Essendo però sicuri di vivere nel presente febbraio 2014 resta un gigantesco punto interrogativo davanti al codice di comportamento pubblicato dal Comune di Parma, saldamente guidato da quasi due anni dal sindaco Federico Pizzarotti, che di fatto vieta ai suoi 1.300 e rotti dipendenti il diritto al dissenso.
«No, non è così – si affretta a chiarire l'ufficio stampa (istituzionale) dell'amministrazione -. In realtà il nostro regolamento si attiene a quello diffuso a livello nazionale. Non vietiamo a nessuno di esprimere la propria opinione, anzi in un articolo di questo stesso codice invitiamo i dipendenti a rivolgersi direttamente al sindaco, o fare appello ai sindacati qualora ci sia qualcosa che non va».

E ci mancherebbe pure che un dipendente non potesse fare appello al sindacato, che già l'ex ministro Fornero ha tentato di far vacillare l'articolo 18. Comunque resta l'evidenza che il dissenso deve rimanere circoscritto all'interno delle quattro mura istituzionali, che non può essere espresso su un social network e, peggio che mai, con una terza persona esterna all'amministrazione. «Ma questo - continua l'ufficio stampa - è normale: chiunque, nell'esercizio delle sue funzioni, nuoccia all'immagine del Comune non agisce in maniera corretta e per questo è passibile di una sanzione».

D'accordo, ma fuori dall'orario di lavoro, smessi quindi i panni dell'impiegato o del dirigente, che uno non può essere 24 ore al giorno impiegato del catasto? «Dipende - tenta di spiegare ancora l'ufficio stampa - ma, via, non stiamo facendo la caccia alle streghe, qui, non è che stiamo a guardare tutto quello che dicono o scrivono 1.300 persone».

Milletrecento persone che comunque non possono nemmeno parlare con la stampa: «Ma questo è per tutelarli - insiste il portavoce del Sindaco -. Metti che una persona non esperta in comunicazione si ritrovi con un microfono e una telecamera puntati in faccia e venga indotto a parlare, magari di cose sulle quali non ha competenza, potrebbe recare un danno innanzitutto a se stesso».

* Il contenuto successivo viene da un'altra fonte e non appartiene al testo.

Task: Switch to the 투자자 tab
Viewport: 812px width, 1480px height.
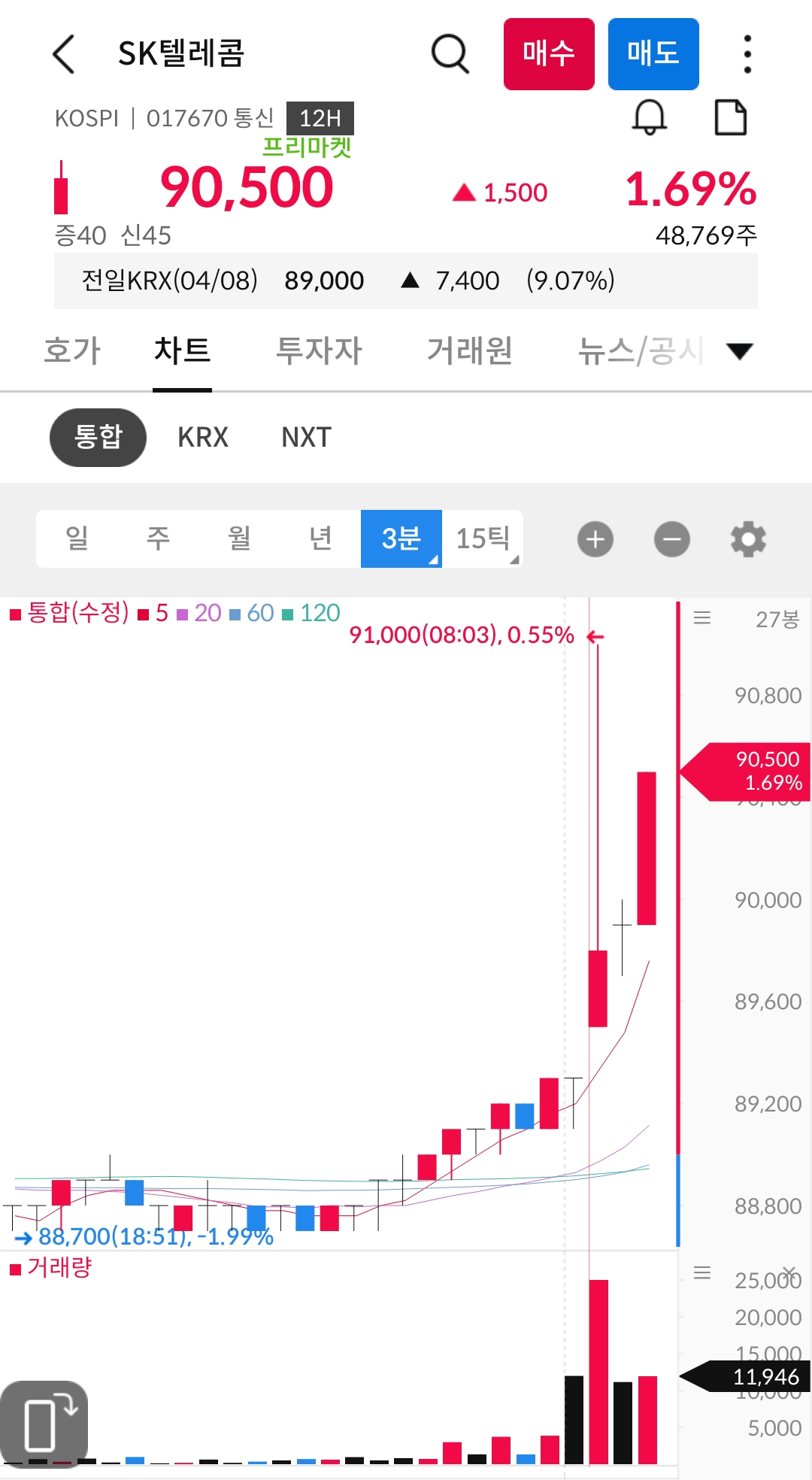Action: pos(319,350)
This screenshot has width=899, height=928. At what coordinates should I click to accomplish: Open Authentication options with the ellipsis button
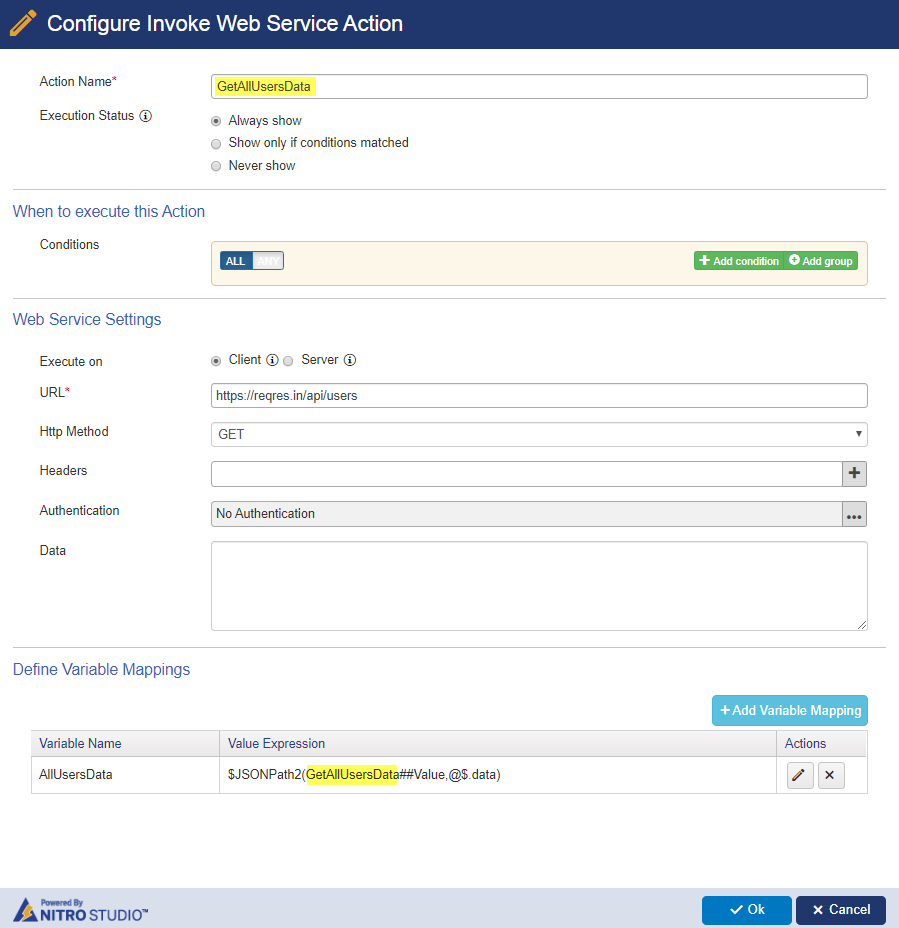[x=854, y=514]
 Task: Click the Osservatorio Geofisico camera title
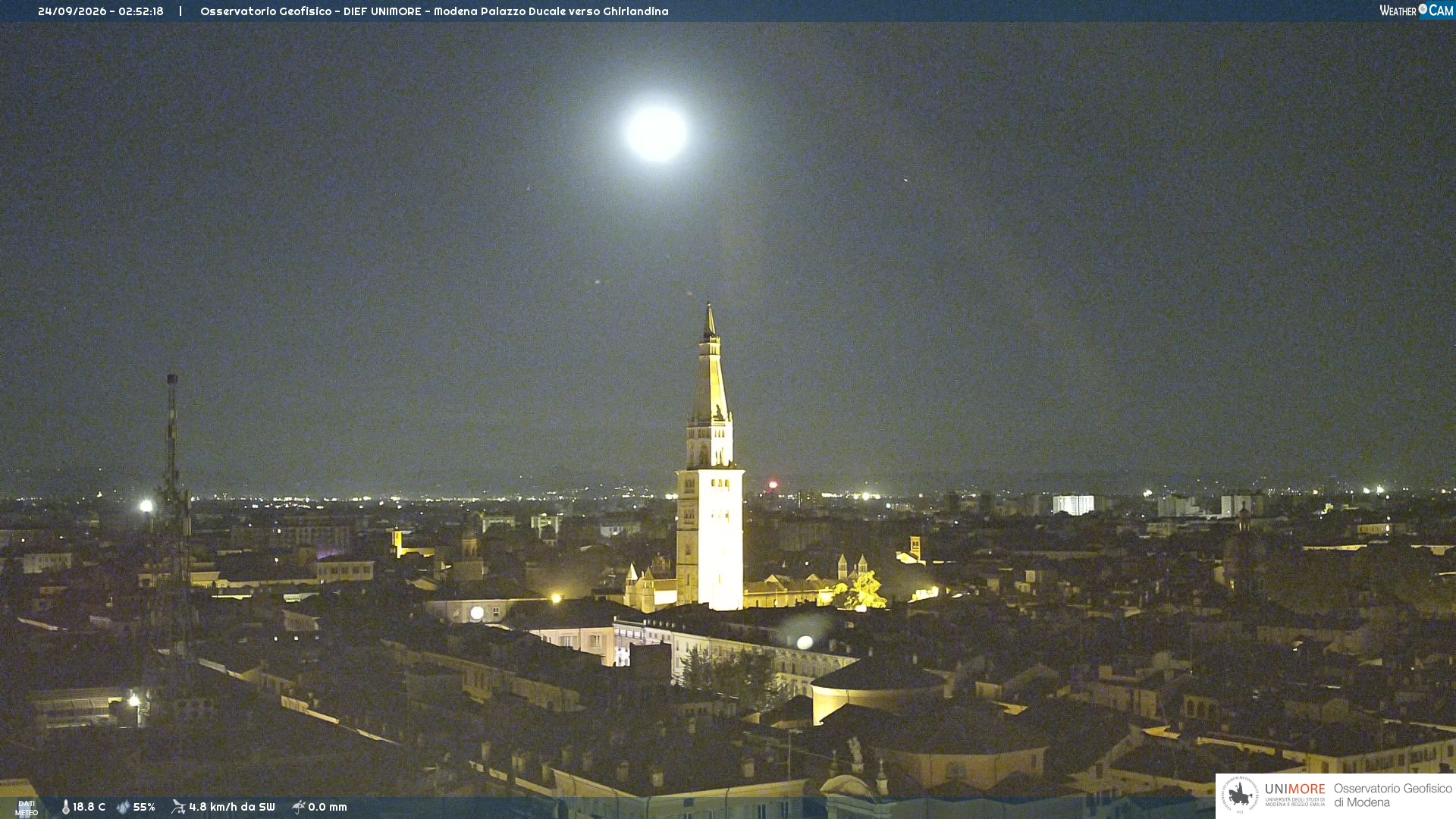435,11
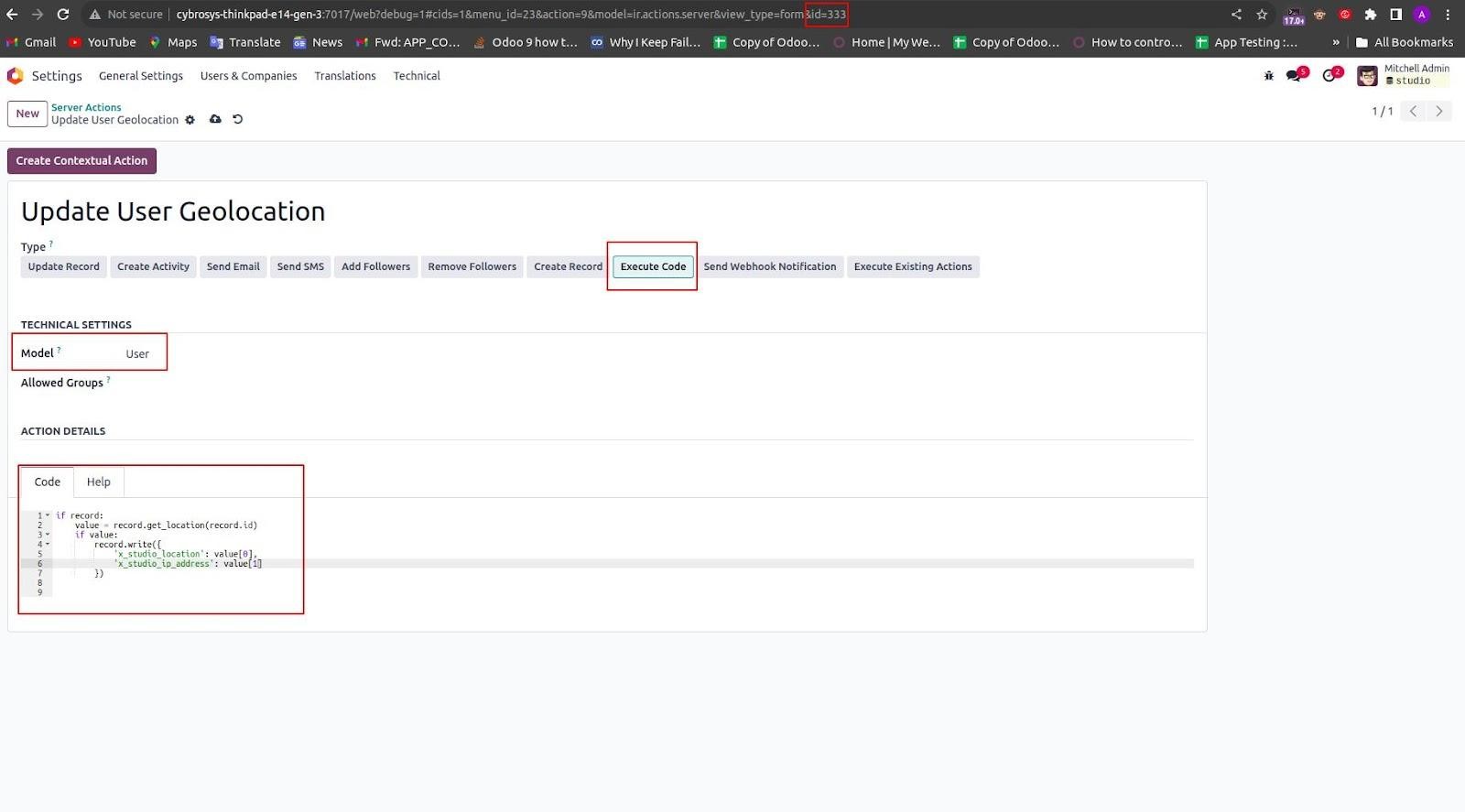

Tra protezionismo e censura, perché poi alla fine il codice di comportamento li ricorda abbastanza, resta una considerazione imprescindibile: il Movimento 5 Stelle ha fondato la sua fortuna proprio sul sacrosanto diritto alla critica e al dissenso, anche di quelle stesse istituzioni al cui interno opera. «Certo - conclude l'ufficio stampa del Comune penta stellato - ma è diverso: lì si tratta di fare politica». Ah, ecco: in Parlamento si può dire di tutto contro tutti, ma in un ufficio comunale no: testa bassa e lavorare, in silenzio, possibilmente.